JUSTIÇA EM PAUTA
STF designa Nunes Marques para revisar condenação de Bolsonaro
A defesa busca anular a pena de 27 anos e 3 meses de prisão por tentativa de golpe, questionando trânsito em julgado e delação de Mauro Cid. Advogados divergem sobre a estratégia.
O Supremo Tribunal Federal (STF) sorteou o ministro Nunes Marques como relator do pedido de revisão criminal do ex-presidente Jair Bolsonaro (PL) nesta segunda-feira, 11 de maio de 2026. A decisão é um passo crucial no processo, pois a defesa busca anular a condenação a 27 anos e 3 meses de prisão imposta a Bolsonaro pela Primeira Turma da Corte por tentativa de golpe de Estado. O magistrado, indicado ao Supremo pelo próprio ex-presidente em 2020, agora assume a responsabilidade de analisar a complexa solicitação.
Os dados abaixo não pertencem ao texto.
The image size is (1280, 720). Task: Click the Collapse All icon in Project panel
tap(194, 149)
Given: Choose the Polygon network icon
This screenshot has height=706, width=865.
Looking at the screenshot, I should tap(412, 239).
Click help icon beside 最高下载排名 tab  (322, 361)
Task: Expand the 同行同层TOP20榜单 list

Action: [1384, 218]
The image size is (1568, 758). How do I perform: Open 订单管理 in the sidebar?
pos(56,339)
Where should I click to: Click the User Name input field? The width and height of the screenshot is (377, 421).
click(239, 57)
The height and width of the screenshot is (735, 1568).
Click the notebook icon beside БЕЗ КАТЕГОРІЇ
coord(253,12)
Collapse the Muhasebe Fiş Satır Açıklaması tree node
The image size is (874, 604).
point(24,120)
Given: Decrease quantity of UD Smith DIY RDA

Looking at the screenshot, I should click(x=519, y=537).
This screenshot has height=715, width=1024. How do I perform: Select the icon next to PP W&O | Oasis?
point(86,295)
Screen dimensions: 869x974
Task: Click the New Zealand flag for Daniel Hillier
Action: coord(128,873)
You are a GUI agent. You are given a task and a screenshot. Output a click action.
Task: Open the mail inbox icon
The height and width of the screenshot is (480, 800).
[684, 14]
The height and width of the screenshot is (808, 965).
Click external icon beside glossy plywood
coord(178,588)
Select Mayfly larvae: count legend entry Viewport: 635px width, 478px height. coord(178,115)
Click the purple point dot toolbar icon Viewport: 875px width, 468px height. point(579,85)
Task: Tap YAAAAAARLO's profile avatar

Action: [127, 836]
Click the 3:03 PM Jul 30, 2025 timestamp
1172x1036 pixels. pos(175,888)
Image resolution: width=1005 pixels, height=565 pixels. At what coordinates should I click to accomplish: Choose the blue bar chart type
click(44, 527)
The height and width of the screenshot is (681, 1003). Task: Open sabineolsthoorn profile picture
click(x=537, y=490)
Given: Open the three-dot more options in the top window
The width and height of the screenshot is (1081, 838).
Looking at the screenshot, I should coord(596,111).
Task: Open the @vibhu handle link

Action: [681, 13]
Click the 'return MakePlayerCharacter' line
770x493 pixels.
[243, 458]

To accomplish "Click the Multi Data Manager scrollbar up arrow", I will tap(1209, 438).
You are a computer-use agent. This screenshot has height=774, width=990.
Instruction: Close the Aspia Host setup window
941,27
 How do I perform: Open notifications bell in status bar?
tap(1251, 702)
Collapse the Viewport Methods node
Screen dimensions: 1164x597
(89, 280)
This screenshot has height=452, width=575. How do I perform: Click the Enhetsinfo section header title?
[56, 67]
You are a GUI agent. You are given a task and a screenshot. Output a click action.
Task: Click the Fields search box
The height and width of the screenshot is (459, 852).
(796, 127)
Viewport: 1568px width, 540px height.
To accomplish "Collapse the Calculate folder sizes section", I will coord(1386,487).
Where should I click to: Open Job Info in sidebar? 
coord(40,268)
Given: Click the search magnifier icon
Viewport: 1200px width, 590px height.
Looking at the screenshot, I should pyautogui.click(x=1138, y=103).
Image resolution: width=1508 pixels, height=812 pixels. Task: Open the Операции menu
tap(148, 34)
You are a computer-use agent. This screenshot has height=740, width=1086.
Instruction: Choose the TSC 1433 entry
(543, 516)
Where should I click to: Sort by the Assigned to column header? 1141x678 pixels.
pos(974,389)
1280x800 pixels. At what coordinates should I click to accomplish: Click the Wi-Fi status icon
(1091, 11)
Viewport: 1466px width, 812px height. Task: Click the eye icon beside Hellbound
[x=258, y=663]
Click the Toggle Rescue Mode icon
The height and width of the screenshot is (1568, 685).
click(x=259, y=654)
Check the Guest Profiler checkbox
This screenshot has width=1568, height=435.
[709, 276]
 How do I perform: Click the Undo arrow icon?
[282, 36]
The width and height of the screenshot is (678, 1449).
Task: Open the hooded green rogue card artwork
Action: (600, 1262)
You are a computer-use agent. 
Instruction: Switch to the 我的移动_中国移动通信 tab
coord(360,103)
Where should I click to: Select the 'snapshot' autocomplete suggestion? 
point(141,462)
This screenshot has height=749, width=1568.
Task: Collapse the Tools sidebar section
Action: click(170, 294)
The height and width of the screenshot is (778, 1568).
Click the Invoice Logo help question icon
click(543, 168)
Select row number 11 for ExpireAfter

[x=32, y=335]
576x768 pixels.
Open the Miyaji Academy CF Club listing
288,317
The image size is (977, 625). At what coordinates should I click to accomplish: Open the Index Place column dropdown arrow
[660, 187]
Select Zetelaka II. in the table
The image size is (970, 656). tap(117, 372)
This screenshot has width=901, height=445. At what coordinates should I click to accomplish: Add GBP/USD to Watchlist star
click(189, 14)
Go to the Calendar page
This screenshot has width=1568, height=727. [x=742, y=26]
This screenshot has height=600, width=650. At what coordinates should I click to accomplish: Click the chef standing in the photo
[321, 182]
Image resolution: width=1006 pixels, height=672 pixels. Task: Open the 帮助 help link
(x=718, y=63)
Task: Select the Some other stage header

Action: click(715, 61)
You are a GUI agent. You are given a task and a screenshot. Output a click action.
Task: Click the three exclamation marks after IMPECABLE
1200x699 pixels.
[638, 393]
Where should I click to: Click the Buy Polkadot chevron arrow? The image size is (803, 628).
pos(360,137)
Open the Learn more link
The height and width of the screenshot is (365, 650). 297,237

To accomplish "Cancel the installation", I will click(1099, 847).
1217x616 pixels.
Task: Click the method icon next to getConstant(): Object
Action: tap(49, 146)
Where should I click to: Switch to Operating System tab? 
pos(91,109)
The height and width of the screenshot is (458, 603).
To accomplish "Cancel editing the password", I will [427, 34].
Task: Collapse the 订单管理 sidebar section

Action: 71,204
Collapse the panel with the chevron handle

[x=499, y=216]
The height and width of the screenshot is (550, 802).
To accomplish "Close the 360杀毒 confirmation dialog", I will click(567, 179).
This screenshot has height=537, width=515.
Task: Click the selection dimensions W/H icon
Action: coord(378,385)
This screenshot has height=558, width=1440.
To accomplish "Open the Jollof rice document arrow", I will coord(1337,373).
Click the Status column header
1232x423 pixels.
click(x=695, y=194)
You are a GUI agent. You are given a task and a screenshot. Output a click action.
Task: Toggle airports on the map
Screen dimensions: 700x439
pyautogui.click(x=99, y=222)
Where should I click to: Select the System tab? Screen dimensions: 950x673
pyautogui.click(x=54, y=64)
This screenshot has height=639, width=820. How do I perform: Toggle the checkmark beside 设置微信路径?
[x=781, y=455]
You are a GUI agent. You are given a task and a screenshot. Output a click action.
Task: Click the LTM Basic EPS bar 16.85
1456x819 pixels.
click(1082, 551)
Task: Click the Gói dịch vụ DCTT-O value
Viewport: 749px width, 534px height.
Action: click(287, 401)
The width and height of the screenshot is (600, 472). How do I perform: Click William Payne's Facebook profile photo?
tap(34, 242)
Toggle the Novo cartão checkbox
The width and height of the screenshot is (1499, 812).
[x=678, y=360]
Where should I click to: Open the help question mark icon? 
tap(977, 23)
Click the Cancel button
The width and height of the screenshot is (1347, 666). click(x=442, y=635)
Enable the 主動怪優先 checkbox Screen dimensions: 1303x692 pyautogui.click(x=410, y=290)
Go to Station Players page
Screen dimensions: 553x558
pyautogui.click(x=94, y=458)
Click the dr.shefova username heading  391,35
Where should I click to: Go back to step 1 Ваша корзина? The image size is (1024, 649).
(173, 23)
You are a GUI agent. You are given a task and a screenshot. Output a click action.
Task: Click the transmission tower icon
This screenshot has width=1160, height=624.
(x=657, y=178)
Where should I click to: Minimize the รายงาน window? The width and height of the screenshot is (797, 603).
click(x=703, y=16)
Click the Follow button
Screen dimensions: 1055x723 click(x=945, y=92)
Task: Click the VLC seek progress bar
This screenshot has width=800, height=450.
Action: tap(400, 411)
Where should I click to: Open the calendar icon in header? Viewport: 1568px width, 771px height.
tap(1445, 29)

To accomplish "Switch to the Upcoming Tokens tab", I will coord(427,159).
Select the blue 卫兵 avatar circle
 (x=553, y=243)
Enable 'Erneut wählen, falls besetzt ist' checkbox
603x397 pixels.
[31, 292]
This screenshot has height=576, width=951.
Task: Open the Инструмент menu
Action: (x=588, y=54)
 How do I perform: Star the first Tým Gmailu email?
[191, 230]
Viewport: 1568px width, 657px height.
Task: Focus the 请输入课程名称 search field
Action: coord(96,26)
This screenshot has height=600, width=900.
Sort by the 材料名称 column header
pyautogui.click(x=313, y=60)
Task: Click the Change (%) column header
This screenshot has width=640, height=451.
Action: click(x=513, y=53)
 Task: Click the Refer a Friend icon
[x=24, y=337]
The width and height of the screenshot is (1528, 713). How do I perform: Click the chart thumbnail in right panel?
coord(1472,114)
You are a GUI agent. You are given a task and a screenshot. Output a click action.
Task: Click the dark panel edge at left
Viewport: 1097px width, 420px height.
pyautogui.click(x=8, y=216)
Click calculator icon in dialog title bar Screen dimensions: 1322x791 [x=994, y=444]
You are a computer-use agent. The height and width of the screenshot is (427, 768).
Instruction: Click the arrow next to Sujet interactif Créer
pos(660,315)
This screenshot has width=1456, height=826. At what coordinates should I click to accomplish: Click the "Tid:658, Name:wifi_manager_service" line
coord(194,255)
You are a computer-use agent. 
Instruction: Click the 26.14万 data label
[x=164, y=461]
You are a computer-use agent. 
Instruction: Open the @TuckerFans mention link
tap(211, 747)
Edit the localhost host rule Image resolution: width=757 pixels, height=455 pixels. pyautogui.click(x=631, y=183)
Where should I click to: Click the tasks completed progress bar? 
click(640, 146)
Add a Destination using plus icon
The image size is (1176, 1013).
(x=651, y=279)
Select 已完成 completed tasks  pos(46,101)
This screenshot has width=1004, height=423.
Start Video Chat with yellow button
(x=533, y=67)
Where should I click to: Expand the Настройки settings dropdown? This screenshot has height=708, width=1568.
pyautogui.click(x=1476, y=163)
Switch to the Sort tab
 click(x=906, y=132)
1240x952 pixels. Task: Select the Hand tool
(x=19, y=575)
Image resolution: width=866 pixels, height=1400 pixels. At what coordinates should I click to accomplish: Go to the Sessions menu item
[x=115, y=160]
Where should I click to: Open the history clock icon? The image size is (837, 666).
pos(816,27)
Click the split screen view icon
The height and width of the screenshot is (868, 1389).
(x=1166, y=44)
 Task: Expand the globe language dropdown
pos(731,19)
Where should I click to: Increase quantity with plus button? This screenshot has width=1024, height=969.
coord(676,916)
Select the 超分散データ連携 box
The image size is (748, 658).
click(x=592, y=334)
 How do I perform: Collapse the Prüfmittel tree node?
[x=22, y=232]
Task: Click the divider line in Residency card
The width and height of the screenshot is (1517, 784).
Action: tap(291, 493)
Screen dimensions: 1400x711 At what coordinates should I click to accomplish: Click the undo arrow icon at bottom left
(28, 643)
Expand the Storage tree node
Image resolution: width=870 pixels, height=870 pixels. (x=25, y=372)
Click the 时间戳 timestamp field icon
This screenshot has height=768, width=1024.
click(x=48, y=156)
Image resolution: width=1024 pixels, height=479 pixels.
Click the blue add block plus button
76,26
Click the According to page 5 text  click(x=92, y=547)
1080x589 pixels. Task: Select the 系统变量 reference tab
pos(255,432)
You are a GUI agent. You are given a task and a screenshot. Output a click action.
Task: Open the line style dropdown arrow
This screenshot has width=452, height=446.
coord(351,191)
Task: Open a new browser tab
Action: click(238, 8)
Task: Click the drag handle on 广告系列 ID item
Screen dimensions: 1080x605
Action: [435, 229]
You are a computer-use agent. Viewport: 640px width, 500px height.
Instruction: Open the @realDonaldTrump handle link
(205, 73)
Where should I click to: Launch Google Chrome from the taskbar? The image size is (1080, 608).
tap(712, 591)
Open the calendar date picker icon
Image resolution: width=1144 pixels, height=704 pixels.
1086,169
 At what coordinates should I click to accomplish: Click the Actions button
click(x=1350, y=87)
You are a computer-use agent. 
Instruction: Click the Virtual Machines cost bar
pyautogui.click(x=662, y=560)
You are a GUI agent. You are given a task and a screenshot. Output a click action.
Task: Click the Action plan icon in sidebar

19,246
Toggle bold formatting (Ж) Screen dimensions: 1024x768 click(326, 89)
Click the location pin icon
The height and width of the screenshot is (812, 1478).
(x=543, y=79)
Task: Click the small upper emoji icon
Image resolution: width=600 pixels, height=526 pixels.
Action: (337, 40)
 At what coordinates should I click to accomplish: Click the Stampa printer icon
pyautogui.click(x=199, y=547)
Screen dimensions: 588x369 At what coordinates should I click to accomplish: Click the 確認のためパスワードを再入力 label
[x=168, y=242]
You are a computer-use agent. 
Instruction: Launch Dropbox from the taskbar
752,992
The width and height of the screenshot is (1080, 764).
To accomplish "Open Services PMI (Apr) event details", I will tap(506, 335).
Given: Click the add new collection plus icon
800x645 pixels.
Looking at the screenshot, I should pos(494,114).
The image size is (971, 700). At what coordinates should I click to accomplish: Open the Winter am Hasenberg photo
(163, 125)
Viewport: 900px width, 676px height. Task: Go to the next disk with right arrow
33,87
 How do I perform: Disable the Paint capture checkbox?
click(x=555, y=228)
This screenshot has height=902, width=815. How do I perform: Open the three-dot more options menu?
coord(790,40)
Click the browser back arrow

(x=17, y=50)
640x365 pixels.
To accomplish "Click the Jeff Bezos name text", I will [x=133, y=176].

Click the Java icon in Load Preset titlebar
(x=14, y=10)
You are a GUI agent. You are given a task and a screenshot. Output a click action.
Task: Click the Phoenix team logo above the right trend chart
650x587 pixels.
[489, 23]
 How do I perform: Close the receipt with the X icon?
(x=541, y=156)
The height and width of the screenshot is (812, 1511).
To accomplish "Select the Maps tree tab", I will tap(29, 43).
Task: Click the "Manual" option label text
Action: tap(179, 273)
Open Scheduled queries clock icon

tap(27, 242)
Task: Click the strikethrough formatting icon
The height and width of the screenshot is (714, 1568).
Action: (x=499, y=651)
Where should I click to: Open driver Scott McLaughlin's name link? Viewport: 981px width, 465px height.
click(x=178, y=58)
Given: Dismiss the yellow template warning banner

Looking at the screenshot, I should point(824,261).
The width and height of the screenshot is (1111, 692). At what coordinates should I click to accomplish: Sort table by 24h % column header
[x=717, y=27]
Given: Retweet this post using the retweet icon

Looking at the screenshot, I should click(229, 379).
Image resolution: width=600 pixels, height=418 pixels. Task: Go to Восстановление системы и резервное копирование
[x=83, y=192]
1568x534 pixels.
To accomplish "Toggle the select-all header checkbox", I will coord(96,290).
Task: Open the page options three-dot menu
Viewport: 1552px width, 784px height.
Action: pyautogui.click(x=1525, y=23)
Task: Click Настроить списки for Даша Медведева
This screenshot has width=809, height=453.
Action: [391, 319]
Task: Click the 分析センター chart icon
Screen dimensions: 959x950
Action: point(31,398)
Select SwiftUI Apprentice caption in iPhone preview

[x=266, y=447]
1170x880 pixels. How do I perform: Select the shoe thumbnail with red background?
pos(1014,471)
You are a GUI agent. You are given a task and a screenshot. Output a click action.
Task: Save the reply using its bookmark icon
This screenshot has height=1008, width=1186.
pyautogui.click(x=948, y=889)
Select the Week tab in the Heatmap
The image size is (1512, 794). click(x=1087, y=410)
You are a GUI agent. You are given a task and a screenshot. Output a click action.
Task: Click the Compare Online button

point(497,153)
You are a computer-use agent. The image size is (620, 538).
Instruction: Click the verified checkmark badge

A defesa de Bolsonaro protocolou o recurso na última sexta-feira, 8 de maio de 2026, com o objetivo de reverter a pesada pena. Na petição, os advogados solicitaram que o caso fosse distribuído à Segunda Turma do Supremo, argumentando a necessidade de garantir imparcialidade no julgamento, com análise final pelo plenário da Corte.
O pedido de distribuição foi acolhido ainda nesta segunda-feira. A revisão criminal será analisada exclusivamente pelos ministros da Segunda Turma, com a exceção do ministro Luiz Fux, que não participou do sorteio por já ter se manifestado anteriormente pela nulidade do processo contra Bolsonaro.
No cerne da revisão criminal apresentada ao STF, a defesa de Bolsonaro questiona decisões do ministro Alexandre de Moraes, relator da ação penal original sobre a tentativa de golpe de Estado. Os advogados alegam uma “precoce decretação do trânsito em julgado” da condenação, argumentando que isso teria impedido a análise adequada de recursos essenciais apresentados ao Supremo.
A petição detalha que Moraes teria declarado o trânsito em julgado antes da apreciação dos embargos infringentes protocolados pela defesa. Esse recurso visava levar o caso ao plenário da Corte, buscando uma nova análise após a condenação não unânime de Bolsonaro pela Primeira Turma.
Além disso, a defesa contesta a validade da delação premiada do tenente-coronel Mauro Cid e afirma ter havido cerceamento de defesa, justificando-se na disponibilização tardia de provas cruciais para o processo.
Divergências na própria defesa
A iniciativa da revisão criminal, conforme apurado pela CNN, gerou fissuras e diferentes visões entre os advogados que representam Bolsonaro. A peça foi assinada apenas pelos advogados Marcelo Bessa e João Henrique Nascimento Freitas, este último assessor direto do ex-presidente.
Por outro lado, os renomados criminalistas Celso Vilardi e Paulo Cunha Bueno, responsáveis pela estratégia principal da defesa no processo da trama golpista, optaram por não chancelar o recurso. Fontes indicam que Vilardi e Cunha Bueno avaliaram que o momento não seria oportuno para apresentar a revisão criminal, dadas as baixas perspectivas de sucesso imediato no Supremo Tribunal Federal.